NK/T细胞淋巴瘤（NKTL）侵袭性强，对化疗耐药，患者预后差。研究表明NKTL高表达白介素-2受体α (IL-2Rα)，且与预后密切相关，推测IL-2Rα在NKTL的发生发展及化疗耐药中起到重要作用。本研究采用LMP-1/pcDNA3.1质粒转染的NK-92及KHYG-1细胞系，联合NF-κB抑制剂来检测IL-2Rα的表达情况，探讨IL-2Rα的表达机制及其与EB病毒的关系；然后采用IL-2Rα/pcDNA3.1质粒转染的SNK-6及NK-92细胞系，通过克隆形成实验、细胞周期分析、周期相关蛋白检测，探讨IL-2Rα促细胞增殖的机制；MTT实验检测上述细胞系对常见化疗药物的敏感性，通过检测凋亡及抗凋亡相关蛋白的表达、多药耐药相关基因的表达及mTOR通路、自噬系统的活化情况，探讨IL-2Rα介导化疗耐药的机制，并应用IL-2Rα抗体抑制上述作用机制，探讨IL-2Rα靶向治疗的潜在应用价值。

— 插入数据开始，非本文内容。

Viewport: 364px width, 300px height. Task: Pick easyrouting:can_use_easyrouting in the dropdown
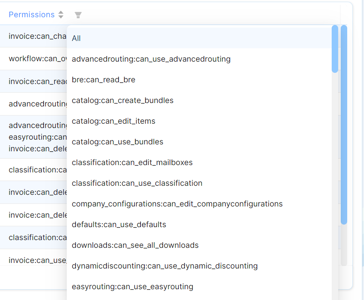click(132, 287)
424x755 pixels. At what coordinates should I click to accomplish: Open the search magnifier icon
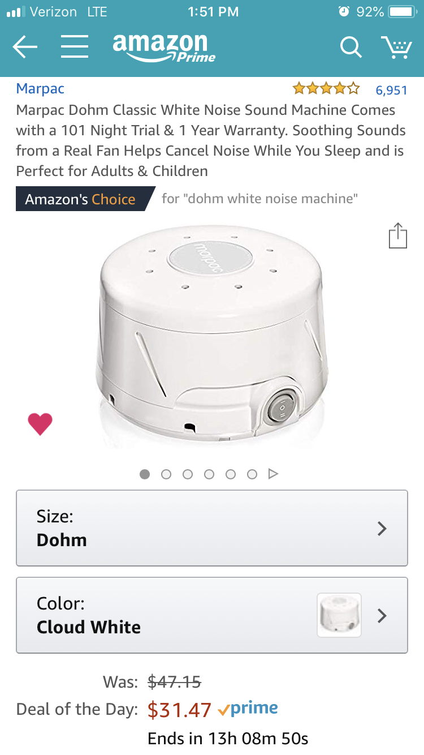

Natural killer/T cell lymphoma is highly aggressive, featured by resistance to common chemotherapy drugs, and the prognosis is very poor. High level of interleukin-2 receptor α (IL-2Rα) expression was demonstrated in NKTL patients, and the level of IL-2Rα was significantly related to the treatment responses and prognosis, which suggested that IL-2Rα may be involved in the pathogenesis of NKTL and contributed to the chemoresistance of NKTL. In this study, NKTL cell lines (SNK-6, SNT-8, NK-92, KHYG-1) and LMP-1/pcDNA3.1-transfected cell lines (NK-92, KHYG-1) will be used to detect the role of LMP-1 and NF-κB in the expression mechanism of IL-2Rα in Epstein-Barr virus positive NKTL. Then, using SNK-6, NK-92, IL-2Rα/pcDNA3.1-transfected SNK-6 and NK-92 cell lines, we will investigate the mechanism of proliferation induced by IL-2Rα through soft agar colony formation assay, cell cycle analysis, and detection of cell cycle related proteins. Furthermore, these cell lines will be used to determine the resistance ability to common chemotherapy drugs such as doxorubicin, gemcitabine, oxaliplatin, and asparaginase, and we will investigate the chemoresistance mechanisms mediated by IL-2Rα through detection of apoptosis and anti-apoptosis related proteins, multidrug resistance related genes and proteins, asparagine synthetase, glutamine synthetase, status of mTOR pathway and autophagy system. Finally, anti-IL-2Rα antibody will be used to inhibit the mechanisms mentioned above, and we will explore the potential role of targeted therapy against IL-2Rα.